The running digest also lets you cross-check intermediate state. The QCData after the transform exposes the same provenance surface, and its digest equals the transform step's running digest in the result's lineage:

qct = qc.transform("boxcox")
qct.provenance_digest()
# 'd64b236be9447d2bfa7672f3f56b9e12fda50bf93daad8f5406cfe0948535125'  # == transform step digest above

lineage(), provenance_digest(), and verify_provenance() exist on both QCData and every result object — the trail is continuous from the loaded frame through to the final number.

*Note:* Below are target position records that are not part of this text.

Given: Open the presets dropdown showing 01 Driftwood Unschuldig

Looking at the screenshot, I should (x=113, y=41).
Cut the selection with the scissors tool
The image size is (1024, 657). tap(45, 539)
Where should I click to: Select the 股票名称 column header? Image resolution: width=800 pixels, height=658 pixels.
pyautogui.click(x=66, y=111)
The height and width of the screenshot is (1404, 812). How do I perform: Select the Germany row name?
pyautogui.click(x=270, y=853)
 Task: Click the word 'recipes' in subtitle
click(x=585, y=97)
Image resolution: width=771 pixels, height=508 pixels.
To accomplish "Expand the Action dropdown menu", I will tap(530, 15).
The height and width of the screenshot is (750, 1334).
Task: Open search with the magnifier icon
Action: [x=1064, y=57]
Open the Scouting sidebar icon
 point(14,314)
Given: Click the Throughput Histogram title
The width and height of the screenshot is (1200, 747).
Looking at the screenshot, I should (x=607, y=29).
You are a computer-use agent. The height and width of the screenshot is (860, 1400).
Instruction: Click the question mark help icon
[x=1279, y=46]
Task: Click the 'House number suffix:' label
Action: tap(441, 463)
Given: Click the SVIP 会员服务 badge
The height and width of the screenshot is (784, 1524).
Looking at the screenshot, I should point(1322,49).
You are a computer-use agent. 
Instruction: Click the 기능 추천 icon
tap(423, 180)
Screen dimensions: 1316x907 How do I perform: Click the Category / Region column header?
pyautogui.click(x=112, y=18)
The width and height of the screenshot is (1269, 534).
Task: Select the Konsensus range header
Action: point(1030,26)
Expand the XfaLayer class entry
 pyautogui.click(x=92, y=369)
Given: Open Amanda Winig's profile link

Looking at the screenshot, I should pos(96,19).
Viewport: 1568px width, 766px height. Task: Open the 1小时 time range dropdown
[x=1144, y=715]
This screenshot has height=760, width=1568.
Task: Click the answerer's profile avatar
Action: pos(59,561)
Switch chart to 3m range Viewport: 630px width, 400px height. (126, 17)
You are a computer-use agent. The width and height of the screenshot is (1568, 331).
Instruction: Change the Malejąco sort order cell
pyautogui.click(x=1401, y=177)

What passing and failing verify actually mean¶

Read this before relying on it

A passing verify_provenance() means the recorded result is intact: the archived analysis has not been edited since the digest was captured. A failing one means the history no longer matches — something in the recorded chain changed.

What it does not do, on its own: it does not stop an actor who controls the Python interpreter at runtime from recomputing the whole analysis over fabricated inputs and stamping a fresh, self-consistent digest. The digest is a content hash, not a cryptographic signature. It defends against accidental corruption and post-hoc tampering with a stored result — not against an adversary who controls the process that produces it.

Closing that gap requires anchoring the head digest outside the process — signing it with a key the operator does not hold, or writing it to an append-only external log. That is out of scope for the core library and intentionally left to the deployment. The full scope statement is in Provenance model → What verify_provenance() proves.